### WRITTEN EXERCISE
Please tally the lines in the records below that contain the string "Select", treating uppercase and lowercase as different, and reply with the number alone.

### RECORDS

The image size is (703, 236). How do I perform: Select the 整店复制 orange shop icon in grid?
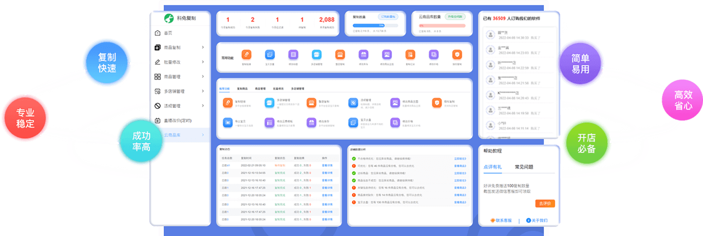[311, 103]
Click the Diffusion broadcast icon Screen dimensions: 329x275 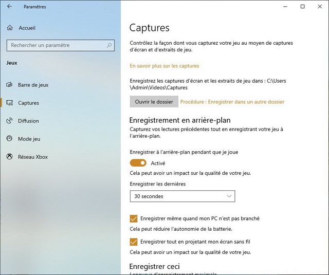tap(9, 121)
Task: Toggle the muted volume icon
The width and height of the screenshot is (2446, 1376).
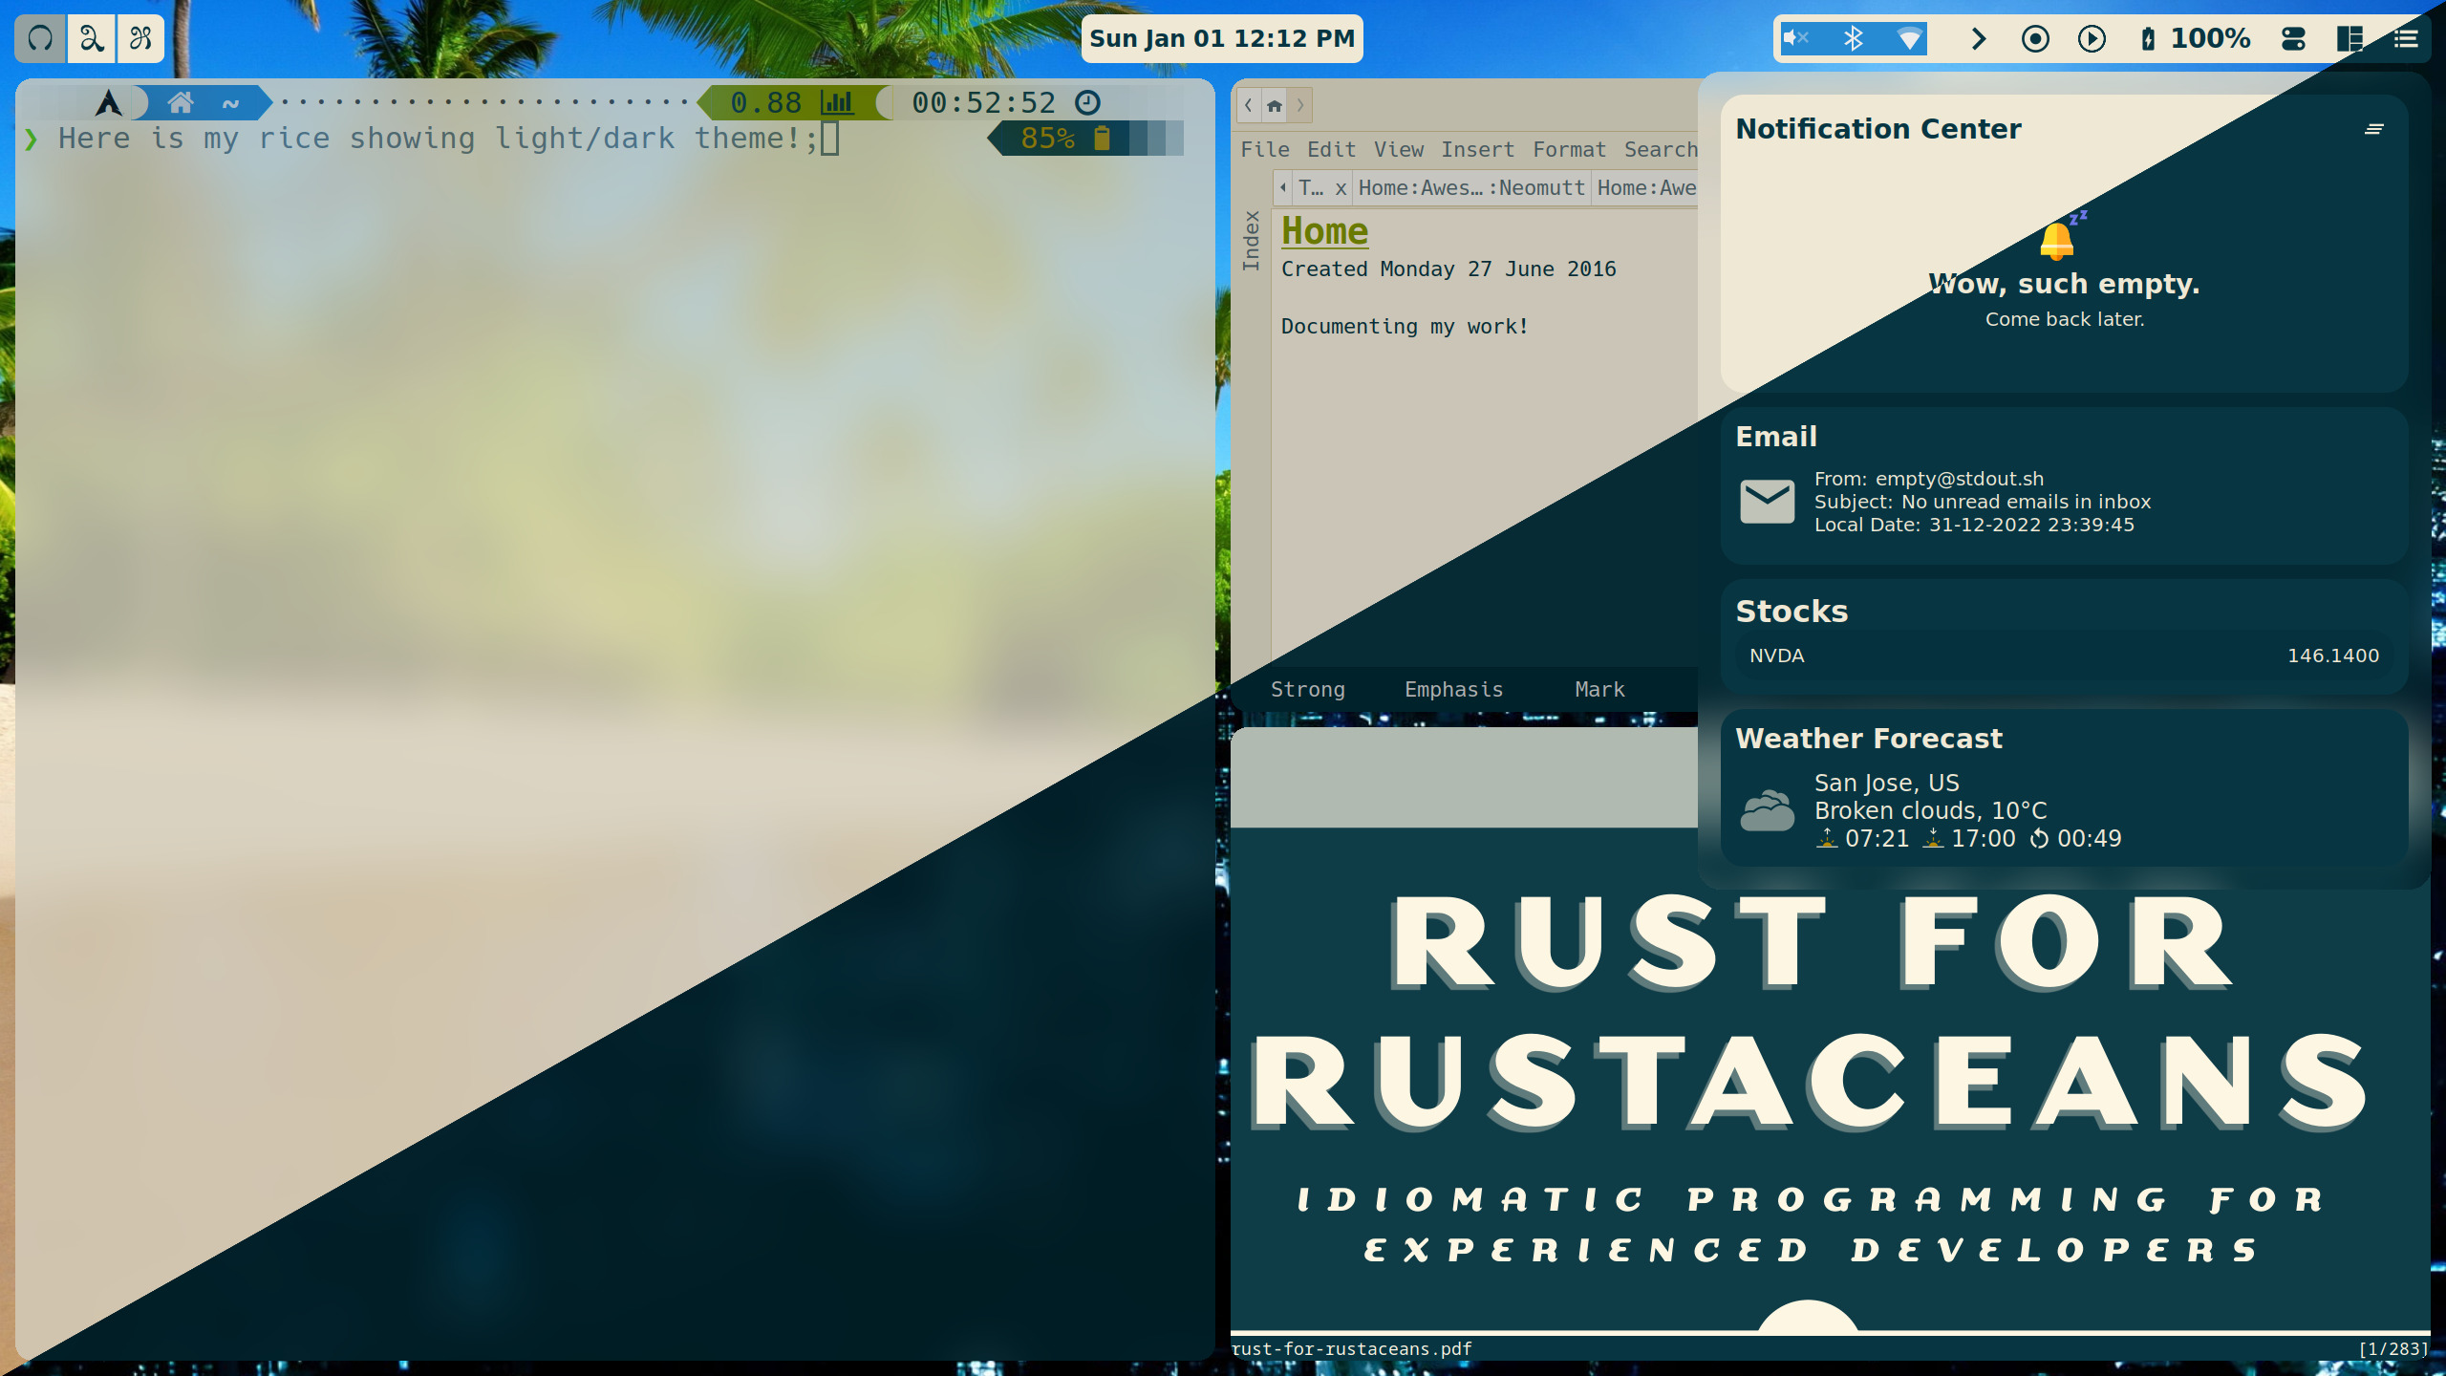Action: pos(1796,38)
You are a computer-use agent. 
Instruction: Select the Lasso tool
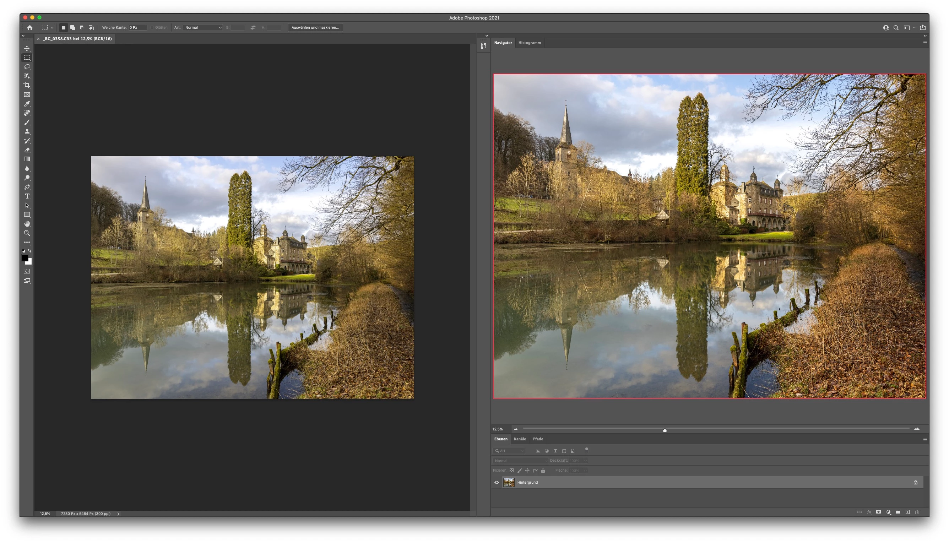point(27,67)
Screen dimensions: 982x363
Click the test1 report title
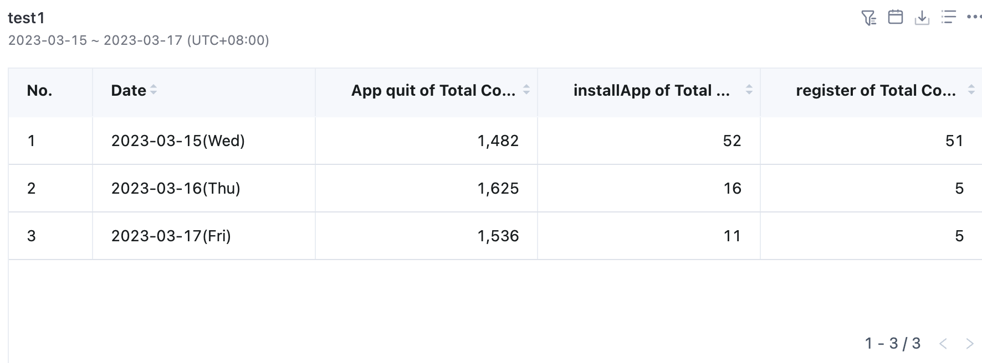click(26, 18)
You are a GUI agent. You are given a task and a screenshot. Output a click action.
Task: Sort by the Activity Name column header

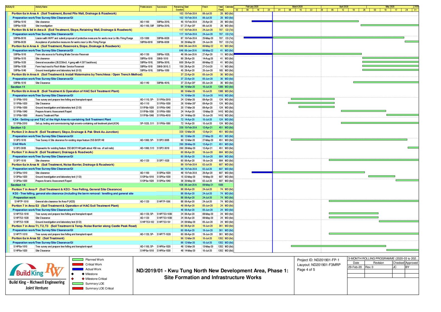(x=41, y=7)
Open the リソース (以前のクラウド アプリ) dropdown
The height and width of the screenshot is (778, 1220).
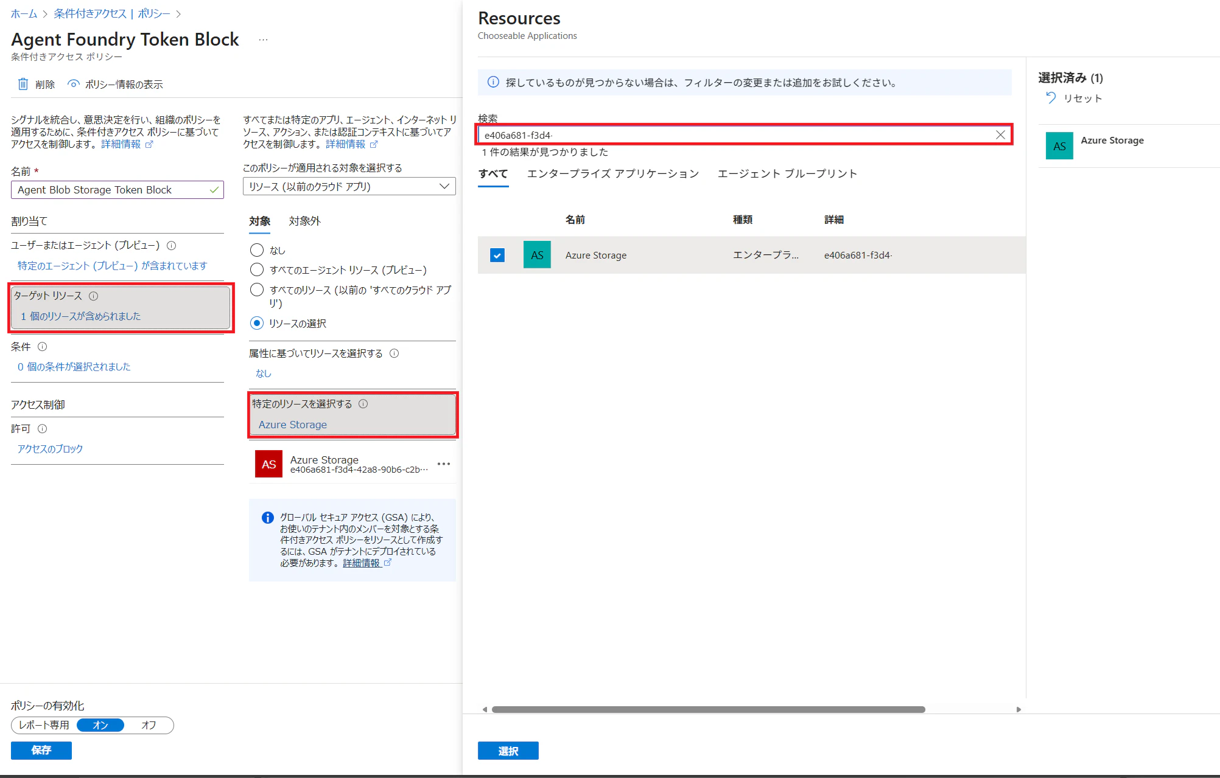point(349,186)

### TASK RESPONSE
2